━━━━━ DATA SECTION
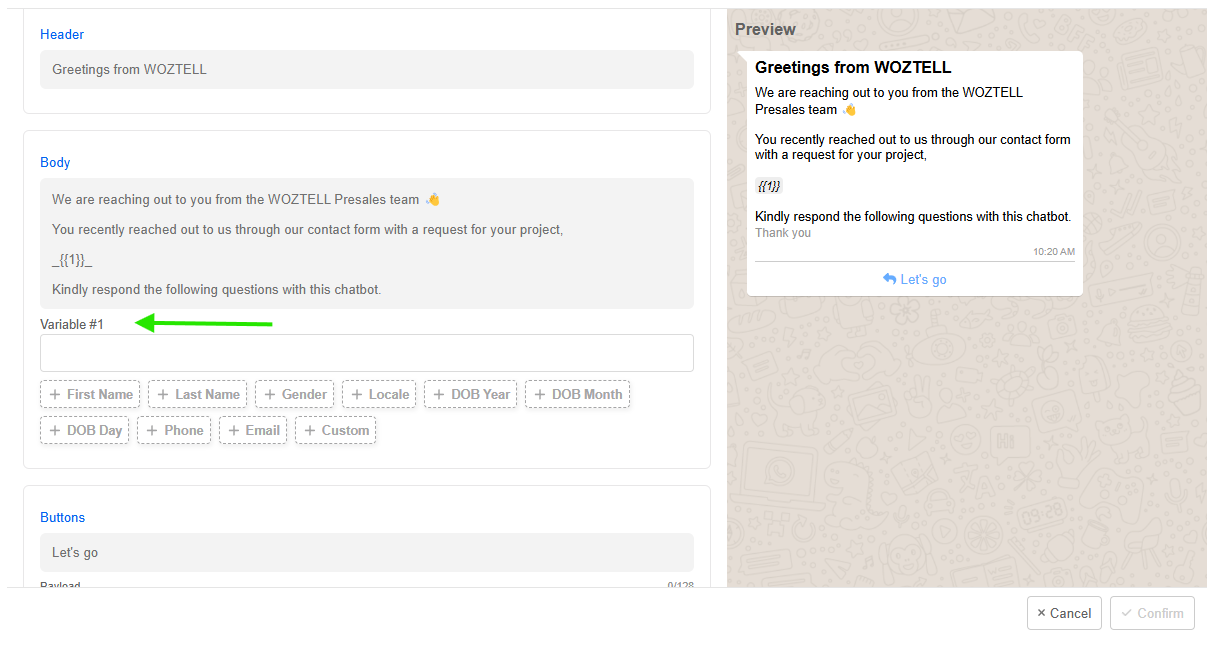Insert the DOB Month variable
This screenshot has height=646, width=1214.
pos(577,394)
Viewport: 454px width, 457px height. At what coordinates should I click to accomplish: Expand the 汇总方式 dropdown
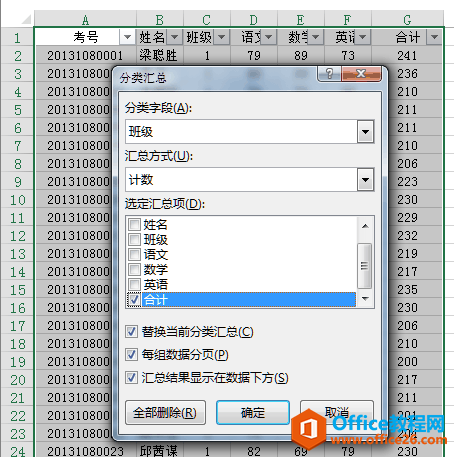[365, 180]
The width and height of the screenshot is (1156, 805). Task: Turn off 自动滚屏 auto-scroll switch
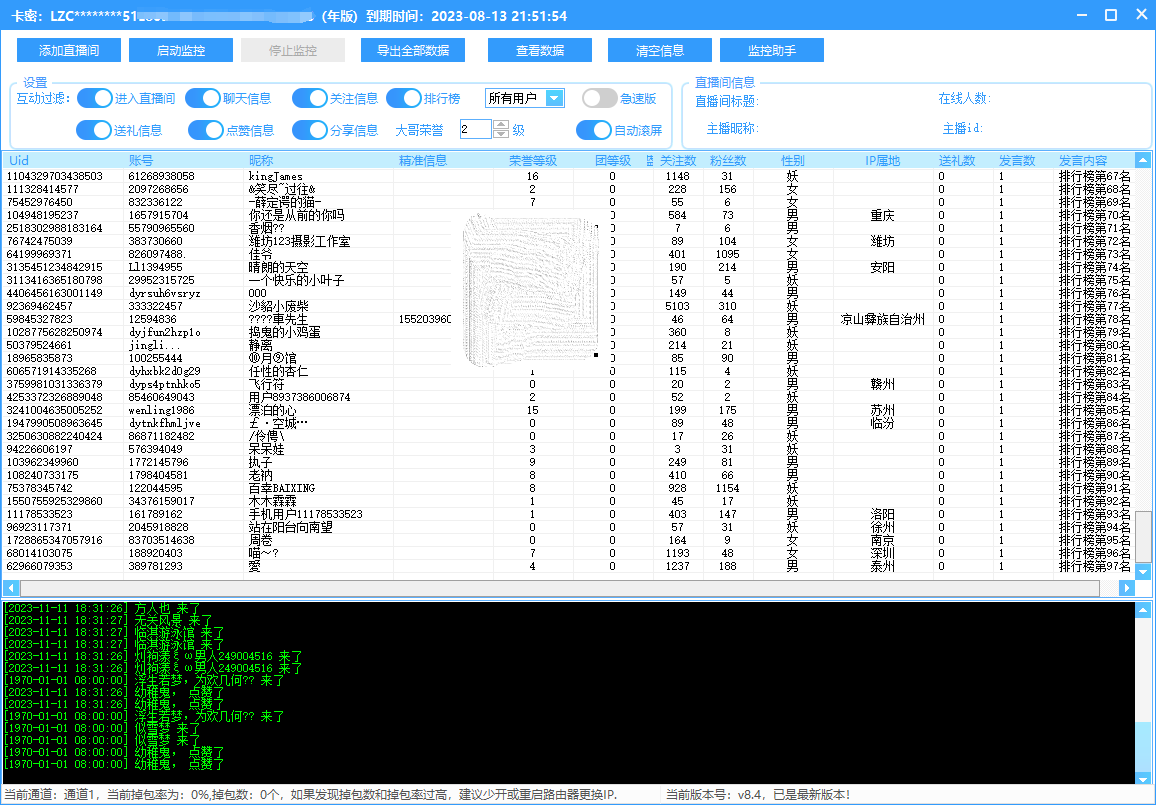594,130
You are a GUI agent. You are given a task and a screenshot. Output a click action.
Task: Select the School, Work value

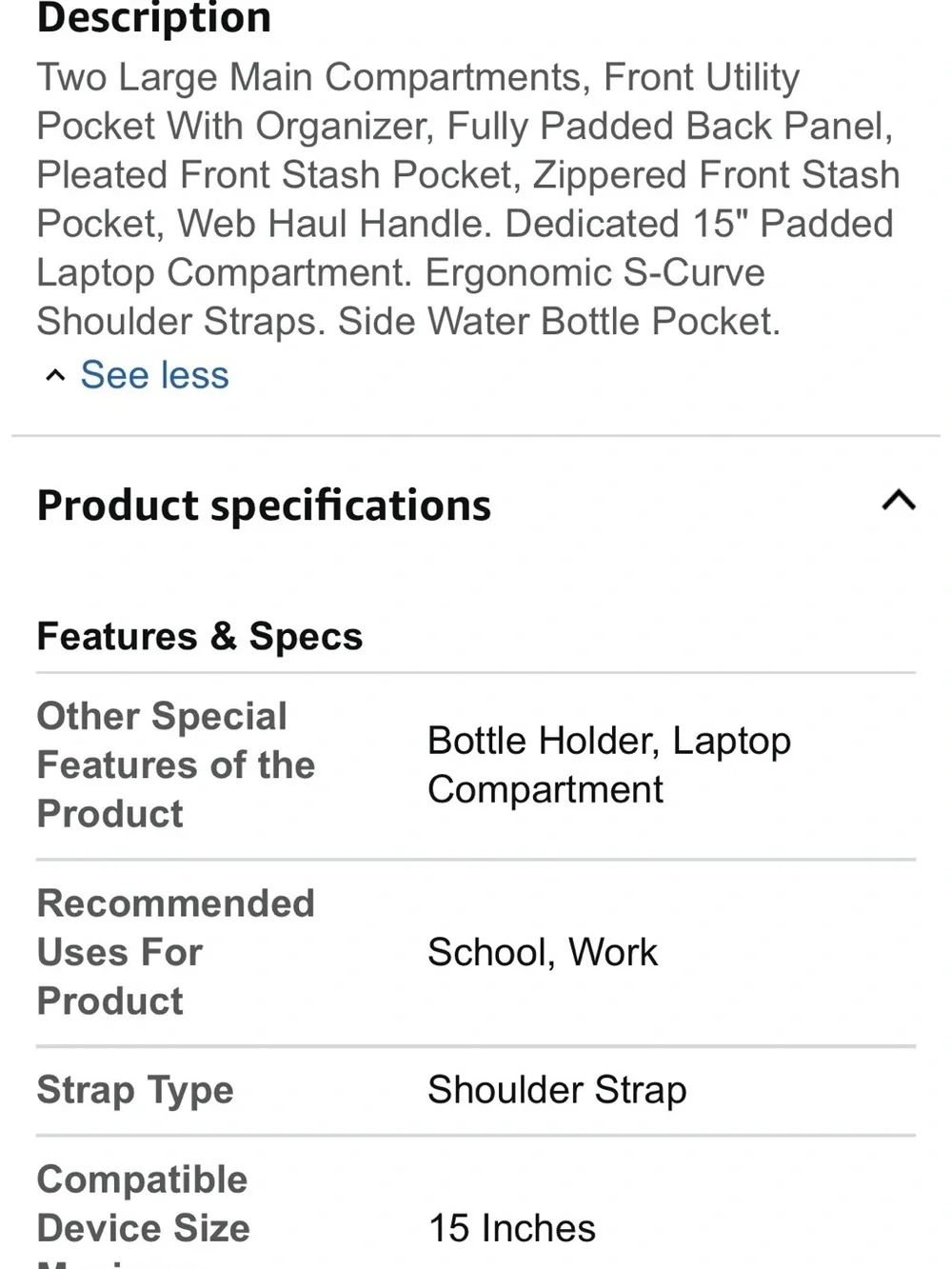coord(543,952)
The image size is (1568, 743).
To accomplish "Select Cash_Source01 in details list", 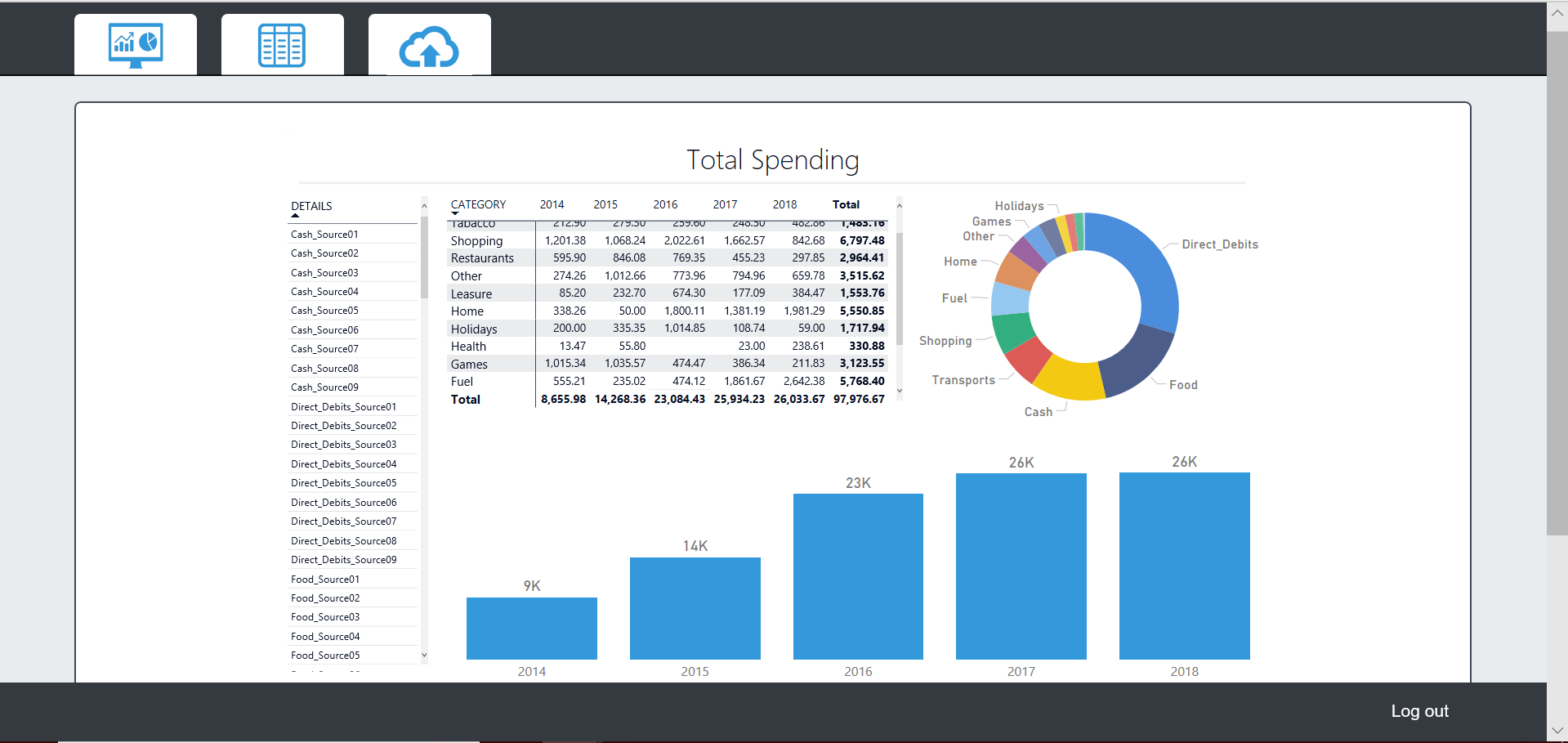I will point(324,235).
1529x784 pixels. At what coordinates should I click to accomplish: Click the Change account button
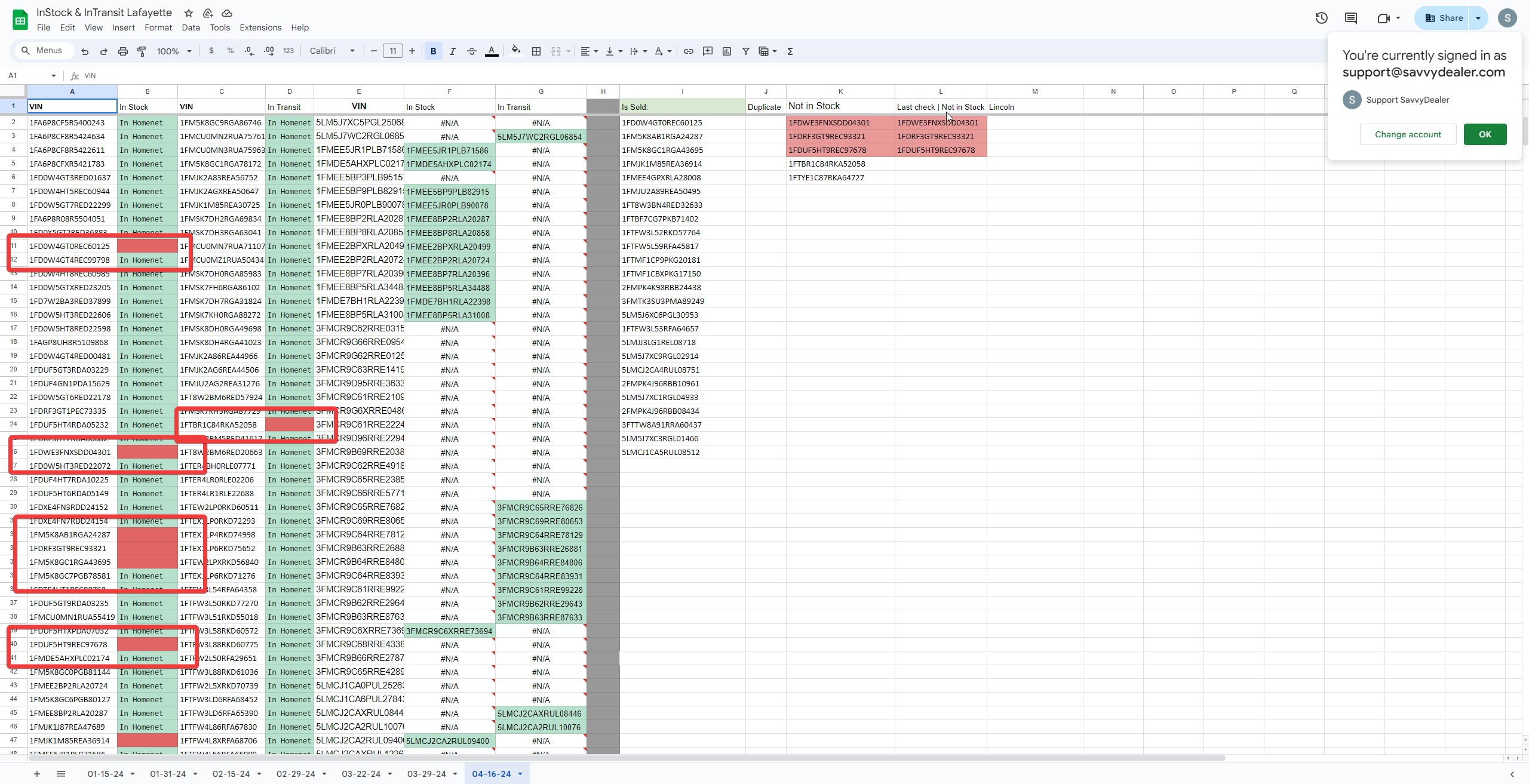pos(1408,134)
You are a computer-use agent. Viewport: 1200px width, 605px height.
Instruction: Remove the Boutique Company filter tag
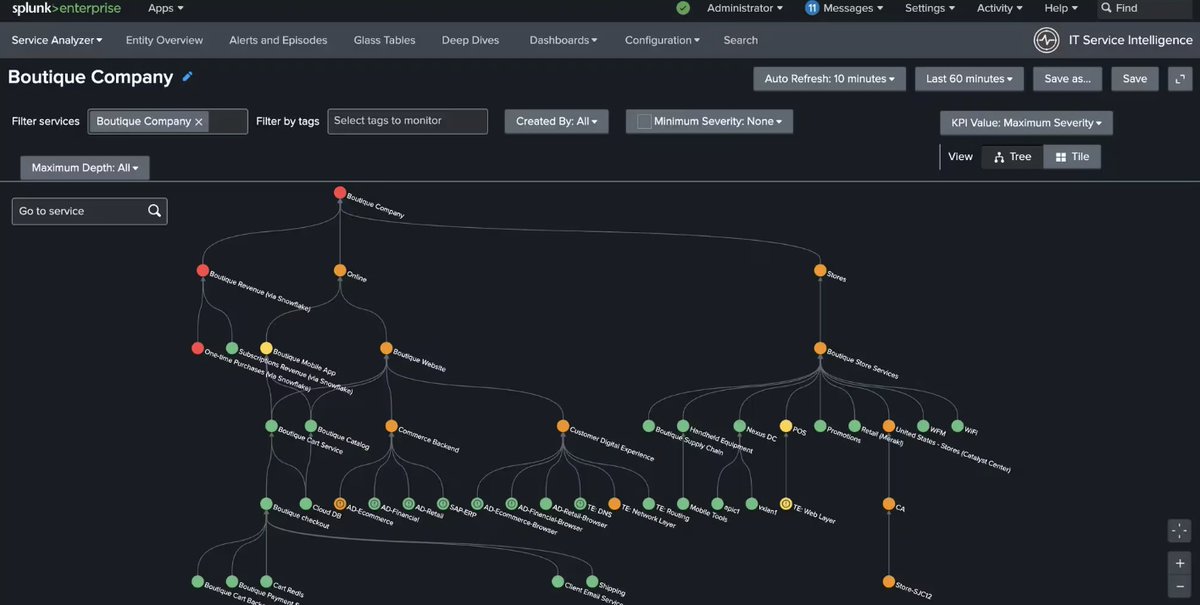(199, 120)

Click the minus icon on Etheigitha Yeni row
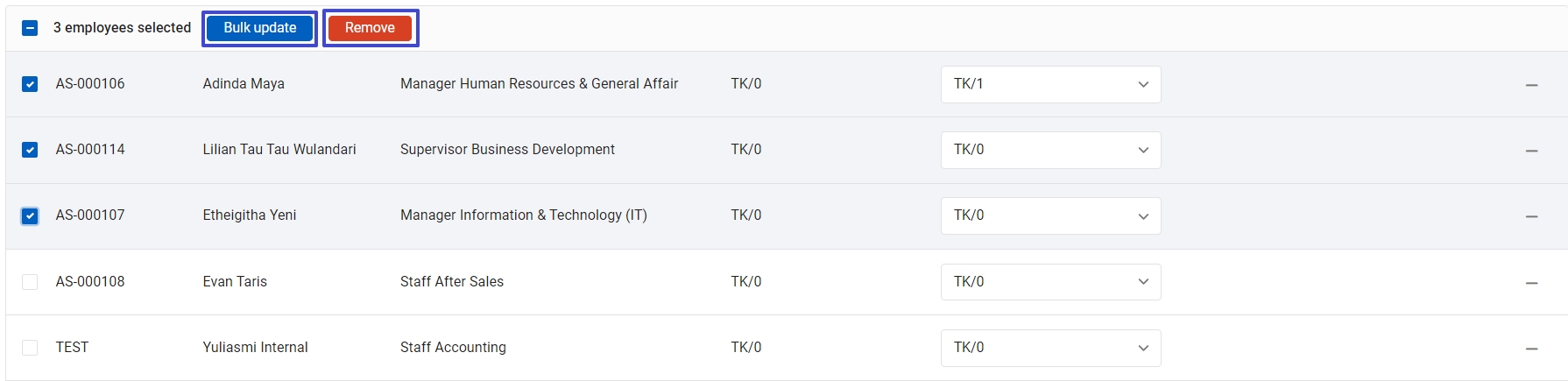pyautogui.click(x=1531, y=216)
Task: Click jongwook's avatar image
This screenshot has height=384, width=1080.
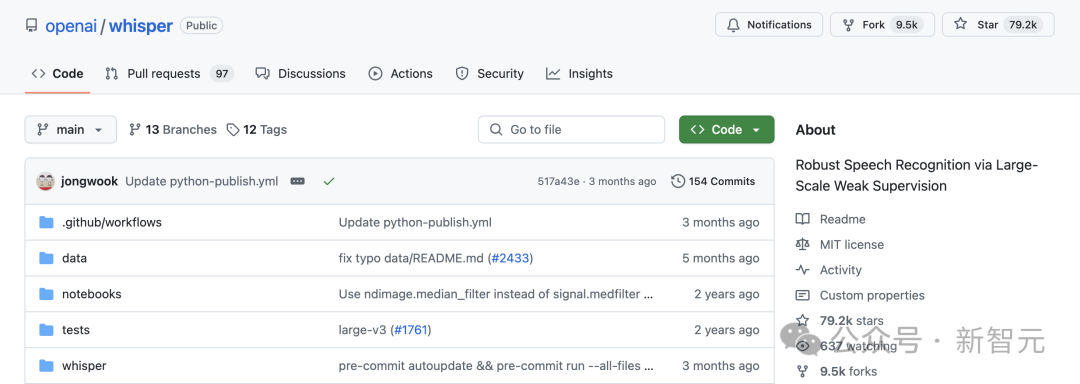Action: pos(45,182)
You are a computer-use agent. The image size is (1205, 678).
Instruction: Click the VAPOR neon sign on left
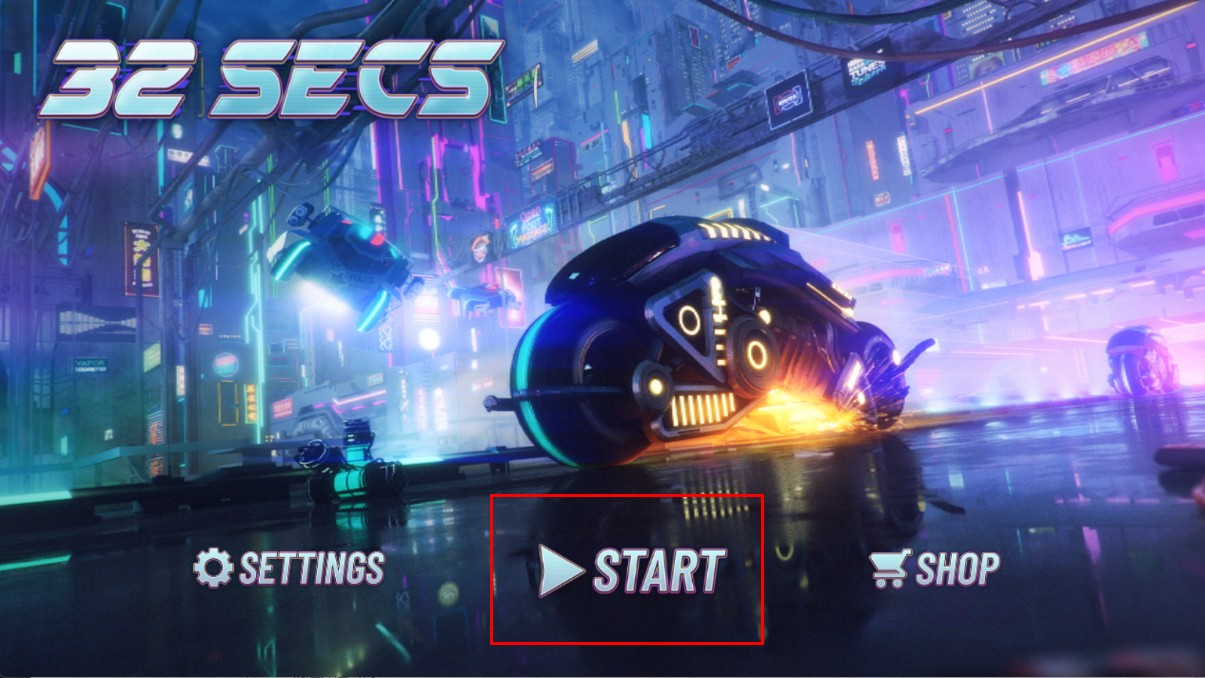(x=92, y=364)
━━━━━━━━━━
● **WRITTEN REQUEST**: Output the records above exactly as they appear, from the line containing "Task: Click jongwook's avatar image" through the end of the records, with both of those ends included. Leave the pictures out of your output.

● **ANSWER BELOW**:
Task: Click jongwook's avatar image
This screenshot has height=384, width=1080.
Action: pos(45,182)
You are a computer-use agent. The image size is (1205, 678).
Instruction: Click the VAPOR neon sign on left
(x=92, y=364)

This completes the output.